§ Stated goal
Reproduce the rows verbatim, from the line containing "This screenshot has width=1372, height=888." through the line containing "[1032, 250]", with both of those lines included.
======== Extracted entries
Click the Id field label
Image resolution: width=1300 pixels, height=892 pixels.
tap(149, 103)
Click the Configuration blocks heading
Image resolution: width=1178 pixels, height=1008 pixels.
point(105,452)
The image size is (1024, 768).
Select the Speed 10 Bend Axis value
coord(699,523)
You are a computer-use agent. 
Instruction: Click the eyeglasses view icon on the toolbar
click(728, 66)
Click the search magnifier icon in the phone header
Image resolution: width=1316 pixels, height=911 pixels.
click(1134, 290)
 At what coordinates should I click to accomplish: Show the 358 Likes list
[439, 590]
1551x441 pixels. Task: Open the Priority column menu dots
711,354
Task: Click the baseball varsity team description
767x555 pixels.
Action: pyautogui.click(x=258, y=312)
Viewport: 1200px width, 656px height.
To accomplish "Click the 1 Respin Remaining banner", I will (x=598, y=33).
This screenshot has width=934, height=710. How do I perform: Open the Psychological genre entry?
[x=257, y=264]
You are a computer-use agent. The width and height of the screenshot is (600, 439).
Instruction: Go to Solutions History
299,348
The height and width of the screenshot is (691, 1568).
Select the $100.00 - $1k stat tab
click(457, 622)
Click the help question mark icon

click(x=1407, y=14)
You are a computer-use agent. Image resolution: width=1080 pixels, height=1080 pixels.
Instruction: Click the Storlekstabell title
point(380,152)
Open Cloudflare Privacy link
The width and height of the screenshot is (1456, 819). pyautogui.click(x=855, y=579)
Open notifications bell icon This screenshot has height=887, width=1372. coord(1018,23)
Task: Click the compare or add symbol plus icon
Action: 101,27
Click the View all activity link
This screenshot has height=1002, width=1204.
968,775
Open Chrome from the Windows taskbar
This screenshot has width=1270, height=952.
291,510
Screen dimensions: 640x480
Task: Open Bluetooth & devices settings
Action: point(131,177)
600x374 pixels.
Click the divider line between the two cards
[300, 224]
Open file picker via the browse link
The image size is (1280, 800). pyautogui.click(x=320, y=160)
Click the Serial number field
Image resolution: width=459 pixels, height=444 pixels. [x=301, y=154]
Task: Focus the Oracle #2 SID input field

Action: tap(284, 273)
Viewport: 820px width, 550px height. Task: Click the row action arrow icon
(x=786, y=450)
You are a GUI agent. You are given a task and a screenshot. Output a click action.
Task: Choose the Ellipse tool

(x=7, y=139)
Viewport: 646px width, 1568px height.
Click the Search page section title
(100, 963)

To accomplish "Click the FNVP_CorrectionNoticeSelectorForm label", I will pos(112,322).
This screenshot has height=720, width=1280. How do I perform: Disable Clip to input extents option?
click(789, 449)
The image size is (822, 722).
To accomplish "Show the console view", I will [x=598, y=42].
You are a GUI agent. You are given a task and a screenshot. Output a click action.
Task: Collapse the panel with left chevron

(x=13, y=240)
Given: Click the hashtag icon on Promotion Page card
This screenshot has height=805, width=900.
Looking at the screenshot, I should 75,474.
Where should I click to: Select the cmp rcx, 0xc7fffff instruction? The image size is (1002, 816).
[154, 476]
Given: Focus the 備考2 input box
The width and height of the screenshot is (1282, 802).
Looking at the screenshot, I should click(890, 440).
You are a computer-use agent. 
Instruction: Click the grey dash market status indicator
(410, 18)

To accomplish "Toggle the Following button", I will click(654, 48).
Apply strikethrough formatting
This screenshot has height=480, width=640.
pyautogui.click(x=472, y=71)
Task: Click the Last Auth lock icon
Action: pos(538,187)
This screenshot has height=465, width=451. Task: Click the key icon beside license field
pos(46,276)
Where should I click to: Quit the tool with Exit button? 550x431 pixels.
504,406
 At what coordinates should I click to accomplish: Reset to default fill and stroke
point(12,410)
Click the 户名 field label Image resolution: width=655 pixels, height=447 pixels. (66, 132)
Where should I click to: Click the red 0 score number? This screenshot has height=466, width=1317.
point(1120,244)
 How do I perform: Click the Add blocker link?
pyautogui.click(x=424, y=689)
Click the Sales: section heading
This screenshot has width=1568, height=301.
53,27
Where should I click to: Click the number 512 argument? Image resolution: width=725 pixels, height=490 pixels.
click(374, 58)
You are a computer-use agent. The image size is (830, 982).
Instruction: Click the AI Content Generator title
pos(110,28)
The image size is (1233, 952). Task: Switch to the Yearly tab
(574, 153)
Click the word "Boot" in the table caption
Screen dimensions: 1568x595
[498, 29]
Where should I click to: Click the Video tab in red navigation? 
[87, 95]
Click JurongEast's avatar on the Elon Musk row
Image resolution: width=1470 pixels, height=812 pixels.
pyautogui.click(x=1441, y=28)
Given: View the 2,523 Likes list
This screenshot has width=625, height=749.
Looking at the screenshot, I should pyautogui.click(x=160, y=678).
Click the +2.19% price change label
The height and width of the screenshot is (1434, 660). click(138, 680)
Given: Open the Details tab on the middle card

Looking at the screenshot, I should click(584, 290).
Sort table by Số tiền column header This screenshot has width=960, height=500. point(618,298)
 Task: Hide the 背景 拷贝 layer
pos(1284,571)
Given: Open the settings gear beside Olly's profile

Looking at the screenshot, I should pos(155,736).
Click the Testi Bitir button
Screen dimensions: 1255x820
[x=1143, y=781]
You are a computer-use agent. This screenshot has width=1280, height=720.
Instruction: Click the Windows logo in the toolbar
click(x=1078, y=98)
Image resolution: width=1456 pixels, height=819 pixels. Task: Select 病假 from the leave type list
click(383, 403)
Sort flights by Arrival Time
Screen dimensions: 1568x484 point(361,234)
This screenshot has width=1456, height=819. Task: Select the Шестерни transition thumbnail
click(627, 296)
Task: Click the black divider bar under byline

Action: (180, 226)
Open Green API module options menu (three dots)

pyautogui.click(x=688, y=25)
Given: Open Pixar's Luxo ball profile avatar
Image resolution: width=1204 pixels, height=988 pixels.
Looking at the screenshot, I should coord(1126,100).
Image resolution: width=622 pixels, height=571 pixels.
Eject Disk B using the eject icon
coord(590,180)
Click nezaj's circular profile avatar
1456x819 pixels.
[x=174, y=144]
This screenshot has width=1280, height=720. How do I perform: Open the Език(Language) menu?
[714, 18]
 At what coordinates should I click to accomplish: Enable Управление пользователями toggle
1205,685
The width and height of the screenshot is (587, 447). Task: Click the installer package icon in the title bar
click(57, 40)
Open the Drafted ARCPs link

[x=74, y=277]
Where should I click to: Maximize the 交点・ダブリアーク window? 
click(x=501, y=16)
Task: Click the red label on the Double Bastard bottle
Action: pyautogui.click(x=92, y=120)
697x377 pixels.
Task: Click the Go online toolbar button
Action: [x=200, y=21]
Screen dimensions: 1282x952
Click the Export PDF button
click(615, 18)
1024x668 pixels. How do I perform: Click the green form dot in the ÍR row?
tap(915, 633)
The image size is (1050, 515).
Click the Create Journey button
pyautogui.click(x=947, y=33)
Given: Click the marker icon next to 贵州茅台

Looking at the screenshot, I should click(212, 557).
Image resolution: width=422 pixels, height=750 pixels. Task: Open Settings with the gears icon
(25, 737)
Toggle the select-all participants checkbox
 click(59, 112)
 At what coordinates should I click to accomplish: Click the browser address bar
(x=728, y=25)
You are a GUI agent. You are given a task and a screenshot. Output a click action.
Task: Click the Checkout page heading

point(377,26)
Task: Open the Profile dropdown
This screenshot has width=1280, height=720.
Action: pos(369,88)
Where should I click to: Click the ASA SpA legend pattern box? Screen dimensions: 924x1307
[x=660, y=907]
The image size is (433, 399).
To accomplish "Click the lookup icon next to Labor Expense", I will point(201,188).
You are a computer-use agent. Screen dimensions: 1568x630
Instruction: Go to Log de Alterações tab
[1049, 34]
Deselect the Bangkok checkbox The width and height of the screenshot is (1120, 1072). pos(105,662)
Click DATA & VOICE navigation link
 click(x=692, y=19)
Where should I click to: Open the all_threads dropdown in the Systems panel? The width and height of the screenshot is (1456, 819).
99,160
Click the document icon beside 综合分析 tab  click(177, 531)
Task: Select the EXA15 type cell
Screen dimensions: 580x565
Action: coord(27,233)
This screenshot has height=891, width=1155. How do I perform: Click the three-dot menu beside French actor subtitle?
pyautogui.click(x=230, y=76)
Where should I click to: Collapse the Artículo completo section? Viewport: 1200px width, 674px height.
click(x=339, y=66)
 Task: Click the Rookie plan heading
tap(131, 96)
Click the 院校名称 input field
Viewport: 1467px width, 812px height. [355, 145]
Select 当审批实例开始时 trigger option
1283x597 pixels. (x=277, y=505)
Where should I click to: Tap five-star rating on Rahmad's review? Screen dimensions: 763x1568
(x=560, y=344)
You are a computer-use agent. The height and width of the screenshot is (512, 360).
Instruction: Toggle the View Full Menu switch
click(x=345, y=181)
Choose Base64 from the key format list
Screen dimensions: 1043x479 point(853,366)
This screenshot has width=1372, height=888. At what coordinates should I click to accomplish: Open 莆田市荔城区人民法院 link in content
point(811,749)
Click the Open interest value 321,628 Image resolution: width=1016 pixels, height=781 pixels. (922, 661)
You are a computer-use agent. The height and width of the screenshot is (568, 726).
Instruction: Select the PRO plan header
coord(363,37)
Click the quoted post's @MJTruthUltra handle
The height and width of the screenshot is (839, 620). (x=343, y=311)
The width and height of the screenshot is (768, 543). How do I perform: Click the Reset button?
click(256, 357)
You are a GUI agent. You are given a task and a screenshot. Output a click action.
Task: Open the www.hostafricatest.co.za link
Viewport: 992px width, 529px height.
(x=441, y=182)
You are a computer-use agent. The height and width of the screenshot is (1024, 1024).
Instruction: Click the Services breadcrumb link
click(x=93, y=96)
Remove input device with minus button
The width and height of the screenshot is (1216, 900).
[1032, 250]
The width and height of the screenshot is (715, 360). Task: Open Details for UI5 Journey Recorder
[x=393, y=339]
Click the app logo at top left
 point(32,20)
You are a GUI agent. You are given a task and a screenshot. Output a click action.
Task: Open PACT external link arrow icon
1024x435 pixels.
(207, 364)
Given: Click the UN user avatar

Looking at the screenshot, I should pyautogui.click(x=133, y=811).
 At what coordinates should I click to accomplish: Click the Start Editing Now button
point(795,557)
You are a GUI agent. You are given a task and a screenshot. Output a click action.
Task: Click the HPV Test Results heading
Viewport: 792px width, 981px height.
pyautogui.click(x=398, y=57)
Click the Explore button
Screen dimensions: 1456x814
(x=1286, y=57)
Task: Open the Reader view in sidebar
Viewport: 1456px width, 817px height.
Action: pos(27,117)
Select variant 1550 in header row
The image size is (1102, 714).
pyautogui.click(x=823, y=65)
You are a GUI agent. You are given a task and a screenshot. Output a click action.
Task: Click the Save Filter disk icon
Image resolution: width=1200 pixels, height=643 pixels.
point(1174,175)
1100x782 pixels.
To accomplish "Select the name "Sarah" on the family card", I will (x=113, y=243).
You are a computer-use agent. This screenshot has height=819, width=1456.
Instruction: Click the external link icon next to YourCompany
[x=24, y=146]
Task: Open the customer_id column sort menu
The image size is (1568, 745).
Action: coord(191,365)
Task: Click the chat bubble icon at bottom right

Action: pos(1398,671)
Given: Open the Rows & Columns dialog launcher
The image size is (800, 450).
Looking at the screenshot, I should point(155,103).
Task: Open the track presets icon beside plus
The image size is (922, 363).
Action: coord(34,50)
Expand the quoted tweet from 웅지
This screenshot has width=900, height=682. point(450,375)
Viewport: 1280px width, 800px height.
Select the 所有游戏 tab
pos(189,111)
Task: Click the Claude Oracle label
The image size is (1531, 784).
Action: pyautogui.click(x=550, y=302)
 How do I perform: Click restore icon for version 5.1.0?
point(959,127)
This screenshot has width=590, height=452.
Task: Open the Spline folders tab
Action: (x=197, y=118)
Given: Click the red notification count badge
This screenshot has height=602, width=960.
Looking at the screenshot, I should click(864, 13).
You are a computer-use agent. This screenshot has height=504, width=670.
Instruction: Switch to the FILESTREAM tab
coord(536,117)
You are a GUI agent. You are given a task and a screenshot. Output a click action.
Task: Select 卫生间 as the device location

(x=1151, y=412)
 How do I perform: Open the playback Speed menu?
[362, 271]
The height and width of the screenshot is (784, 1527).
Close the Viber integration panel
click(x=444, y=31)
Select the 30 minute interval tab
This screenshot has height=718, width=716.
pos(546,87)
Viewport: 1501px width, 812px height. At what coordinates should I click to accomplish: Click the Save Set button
================
§ Result for this task
This screenshot has width=1372, height=888. At what coordinates should I click to accomplish: Open 莆田市荔城区人民法院 link in content
point(811,749)
Click the Open interest value 321,628 Image resolution: width=1016 pixels, height=781 pixels. (922, 661)
You are a computer-use agent. The height and width of the screenshot is (568, 726).
Instruction: Select the PRO plan header
coord(363,37)
Click the quoted post's @MJTruthUltra handle
The height and width of the screenshot is (839, 620). (x=343, y=311)
The width and height of the screenshot is (768, 543). How do I perform: Click the Reset button?
click(256, 357)
You are a GUI agent. You are given a task and a screenshot. Output a click action.
Task: Open the www.hostafricatest.co.za link
Viewport: 992px width, 529px height.
(x=441, y=182)
You are a computer-use agent. The height and width of the screenshot is (1024, 1024).
Instruction: Click the Services breadcrumb link
click(x=93, y=96)
Remove input device with minus button
The width and height of the screenshot is (1216, 900).
[1032, 250]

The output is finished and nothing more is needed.